First some definitions:

B-format Ambisonics Four audio channels provide all the information required to recreate a soundfield in three dimensions: one is "left minus right (Y component)," one "front minus back (X)," one "up minus down (Z),"—all using closely spaced figure-eight mics. The fourth or (W) channel is the mono pickup from an omnidirectional mic which is the overall sound pressure at the same point. An Ambisonics decoder translates these signals to feed any number of loudspeakers from four up. Ambisonics is therefore not "speaker-based".

UHJ The compatible stereo matrixed mixdown of multichannel B-format Ambisonic recordings. The entire Nimbus catalog is UHJ as well as some other UK labels.

Ambiophonics Attempts to place the listener into the same space as the performers on standard stereo recordings of stage music—by accommodating to individual external ear and head characteristics, minimizing interaural correlation, abandoning the traditional stereo loudspeaker equilateral triangle, recreating early reflections and reverberant fields via DSP, eliminating all front-loudspeaker crosstalk, and reducing the home music theater wideband reverberation time to less than .2 seconds.

→ SUPPLIED DATA
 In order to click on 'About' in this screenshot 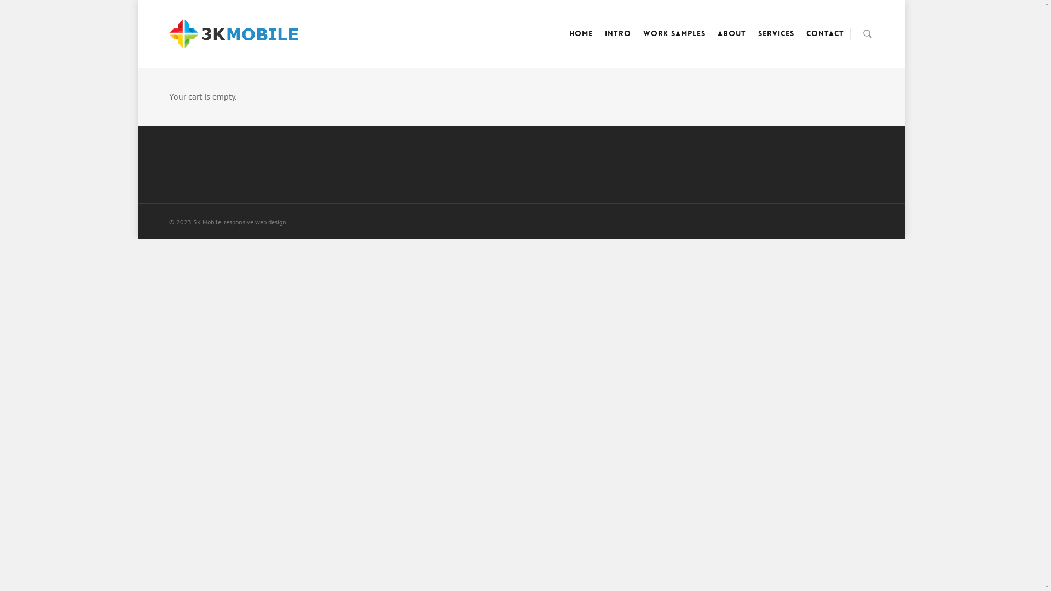, I will do `click(730, 41)`.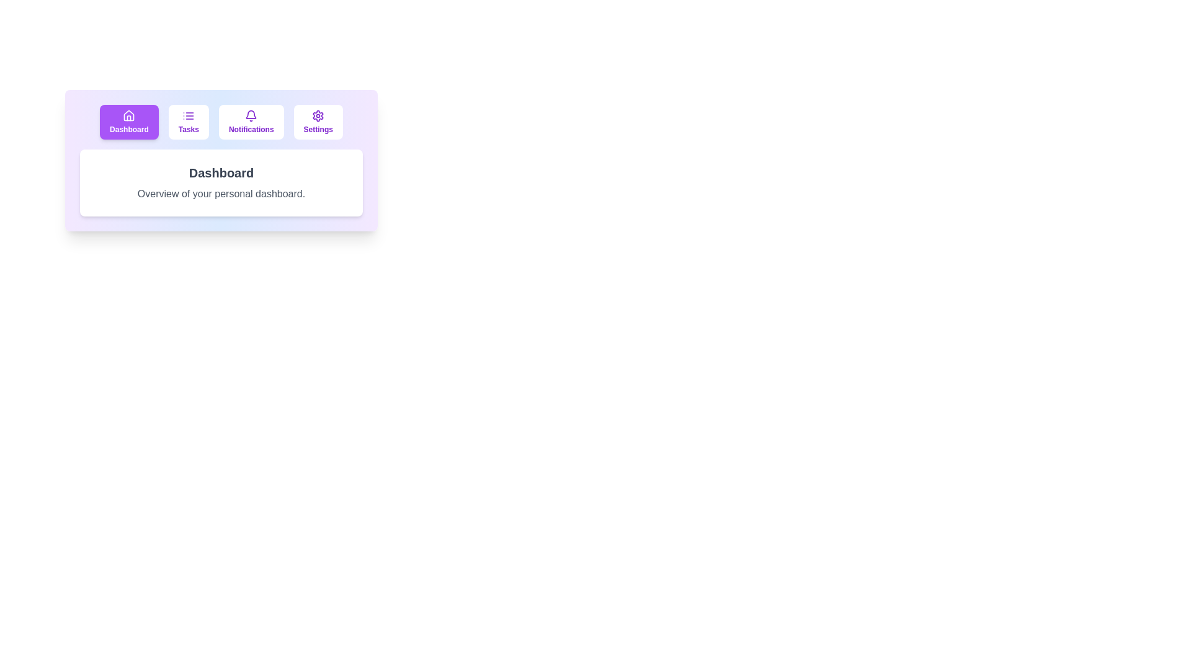 This screenshot has height=670, width=1191. What do you see at coordinates (318, 122) in the screenshot?
I see `the tab labeled Settings` at bounding box center [318, 122]. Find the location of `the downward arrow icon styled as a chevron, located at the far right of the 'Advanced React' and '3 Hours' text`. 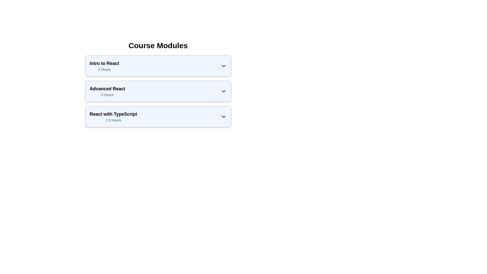

the downward arrow icon styled as a chevron, located at the far right of the 'Advanced React' and '3 Hours' text is located at coordinates (223, 91).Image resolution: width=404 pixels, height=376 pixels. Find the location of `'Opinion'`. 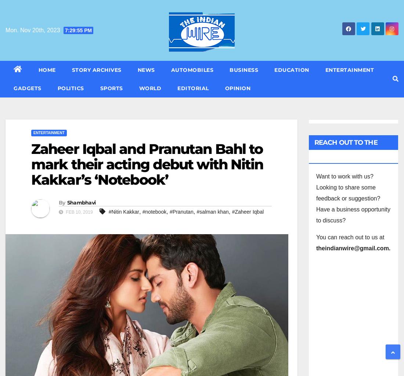

'Opinion' is located at coordinates (237, 88).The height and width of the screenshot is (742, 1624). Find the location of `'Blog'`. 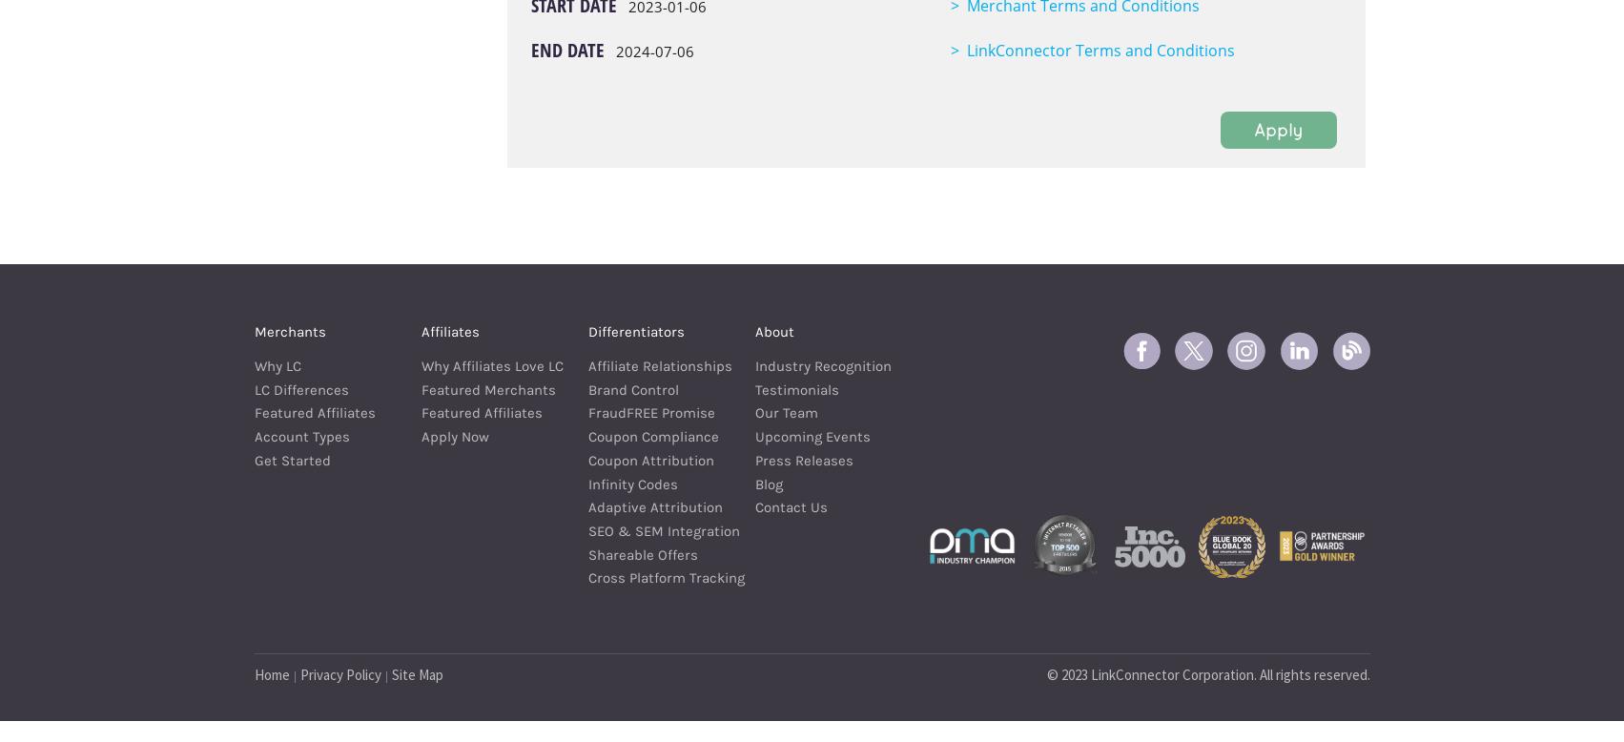

'Blog' is located at coordinates (754, 483).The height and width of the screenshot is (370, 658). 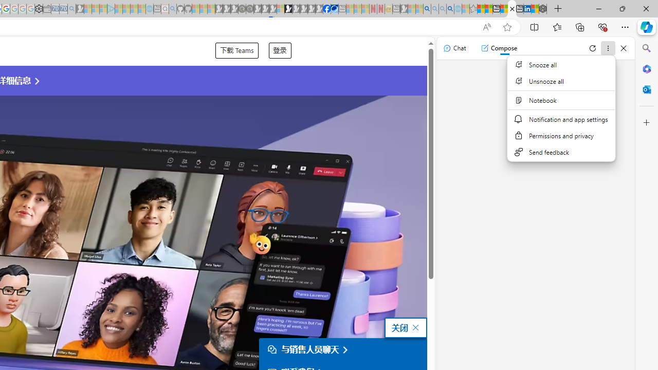 I want to click on 'Bing AI - Search', so click(x=427, y=9).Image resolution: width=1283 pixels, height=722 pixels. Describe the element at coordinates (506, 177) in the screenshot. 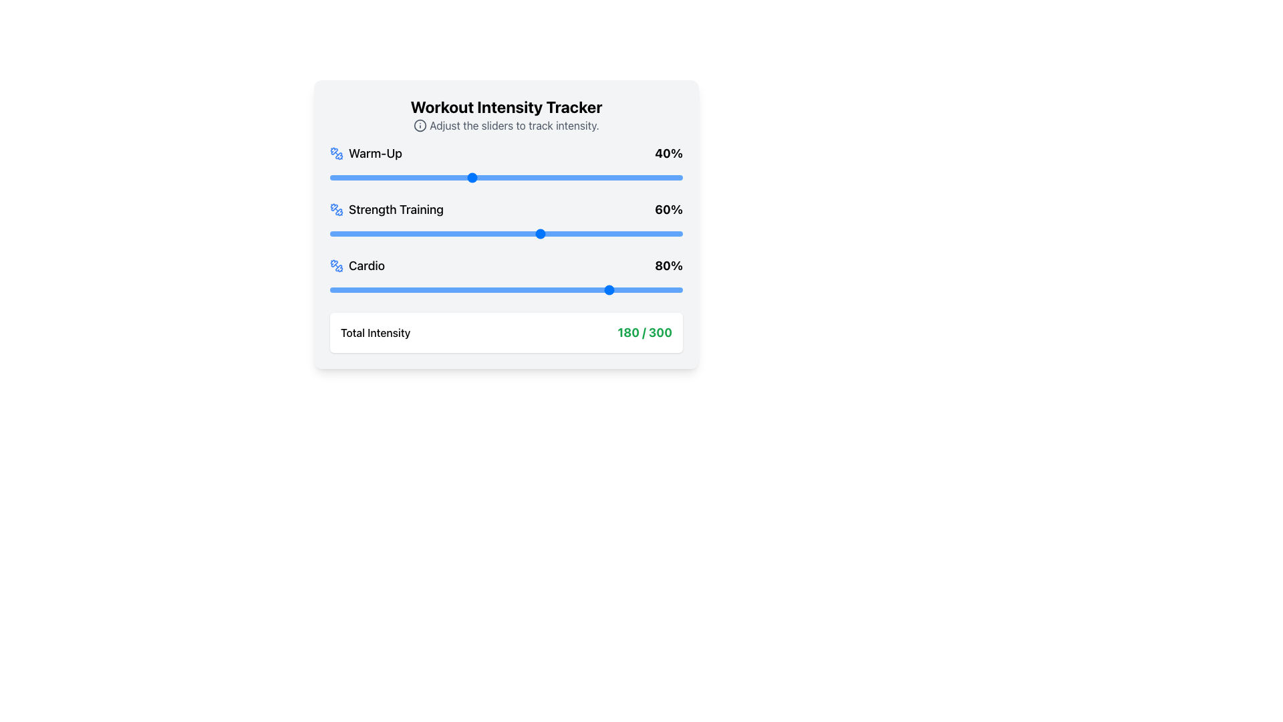

I see `the horizontal range slider input element located below the 'Warm-Up' label and '40%' text to perceive value information` at that location.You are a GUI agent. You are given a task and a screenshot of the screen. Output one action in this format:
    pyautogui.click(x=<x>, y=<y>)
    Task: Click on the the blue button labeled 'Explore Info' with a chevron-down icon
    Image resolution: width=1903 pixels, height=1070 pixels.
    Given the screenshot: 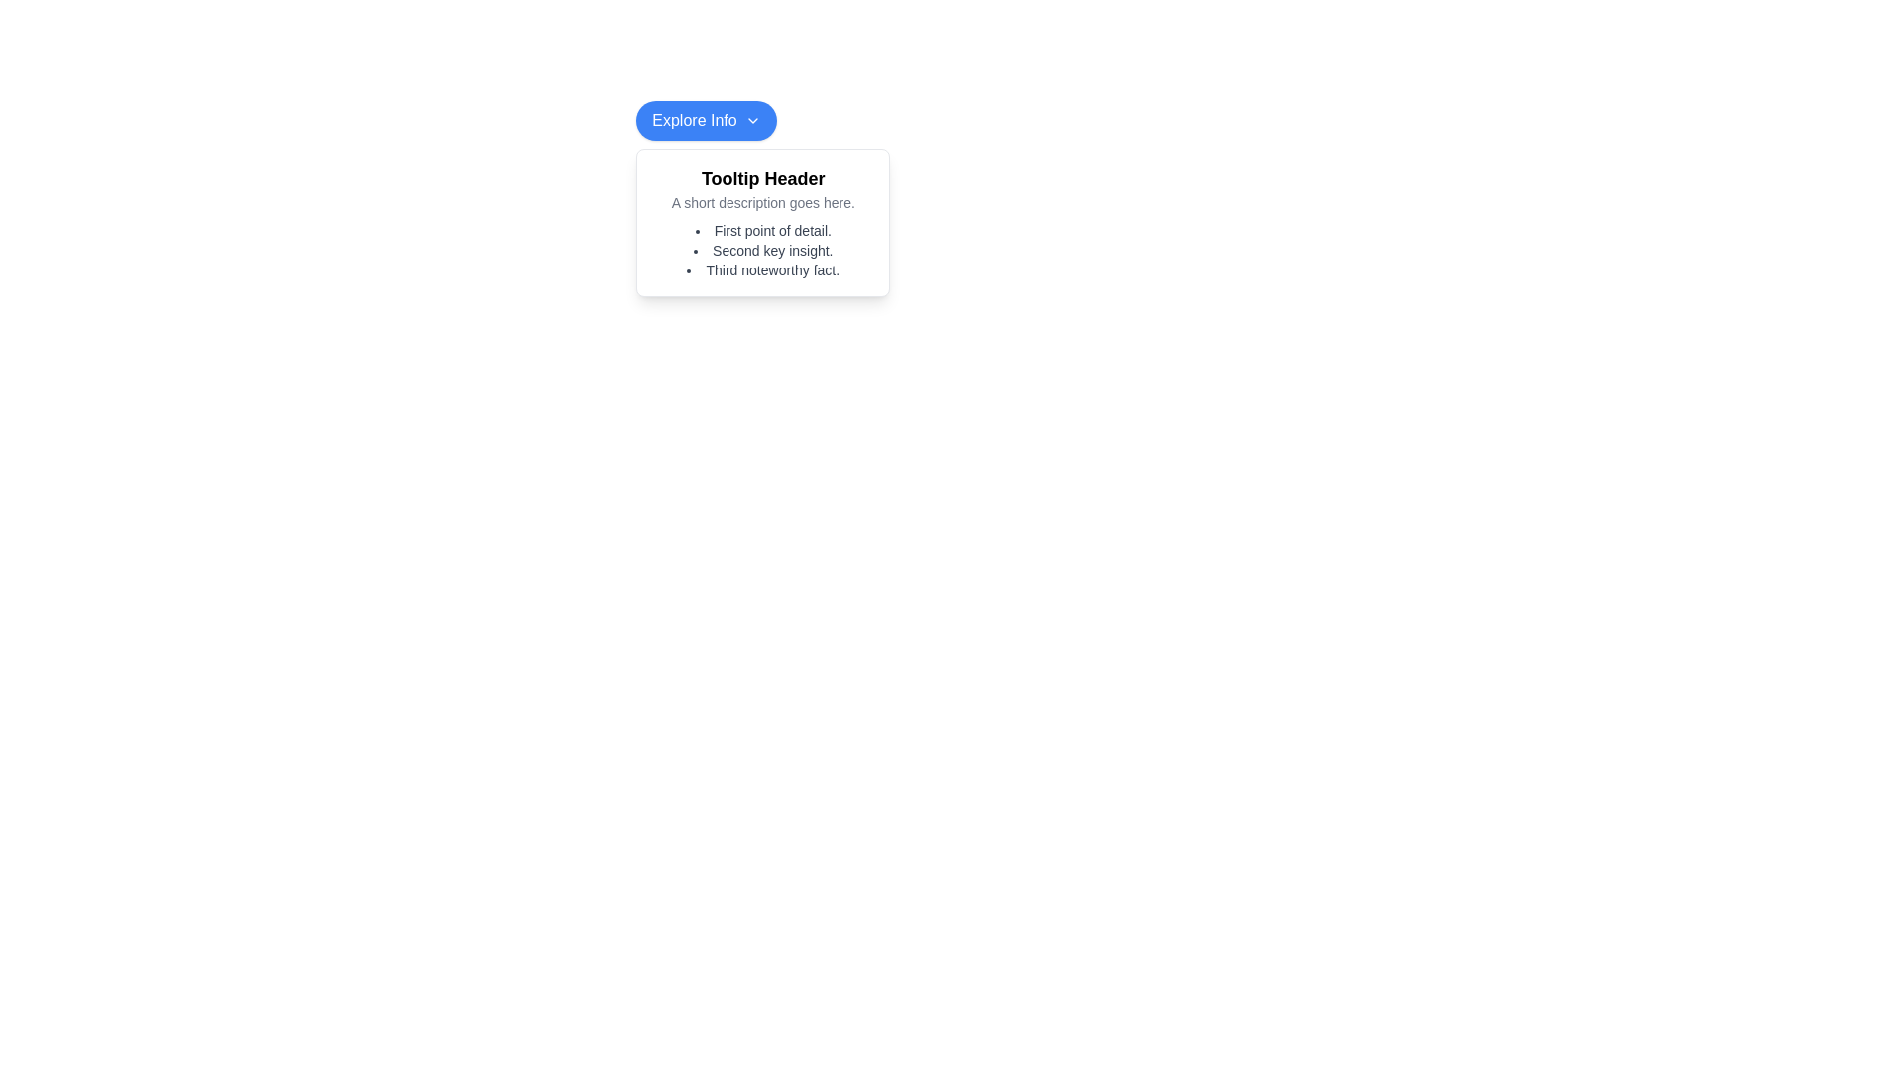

→ TASKS TO CARRY OUT
- a) Rewrite the part of the audio format definitions from "Ambiophonics Attempts to" up to and including "than .2 seconds.", changing "performers" to "musicians".
- b) Go on with the audio format definitions past their last sentence.

→ ANSWERS TO THE TASKS
- a)
Ambiophonics Attempts to place the listener into the same space as the musicians on standard stereo recordings of stage music—by accommodating to individual external ear and head characteristics, minimizing interaural correlation, abandoning the traditional stereo loudspeaker equilateral triangle, recreating early reflections and reverberant fields via DSP, eliminating all front-loudspeaker crosstalk, and reducing the home music theater wideband reverberation time to less than .2 seconds.

- b)
Binaural Recordings made with a human head replica with accurate outer ears and an omni mic in each ear. Designed for headphone-only playback, and when successful can give listeners a "you are there" soundfield impression beyond any speaker-based surround system.

TriField An "unmixing" algorithm which provides balanced left, center and right speaker feeds from any stereo recording.

I think the basic problem with 5.1 is that it favors one direction over others. It assumes that there is a "front" and "rear", and that you should be sitting looking at a stage or screen. That is far too limiting for contemporary music and audio. Ambisonics has the advantage that it treats all directions as equal in importance and needing equal sound quality. The number of channels is not the same as the number of speakers.

Don Cox


I believe B+ ambisonics plus a stereo channel is the delivery medium of choice. A single media can be produced and this can be delivered to any number of speakers. A record manufacturer and studio only have to make one mix and one media. This can then be played in stereo, 5.1 or ambisonically and even ambiphonically.

The minimum number of speaker has to be set 60 degrees apart. With a distance of greater the 60 degrees we are not able to fuse phantom images between speakers and get a hole in the middle. I find it not pleasant to hear the holes that 5.1 has in reproducing the soundfield. The greater the number of speakers the better the fusion of the images, until we come to WFS which will use many speakers.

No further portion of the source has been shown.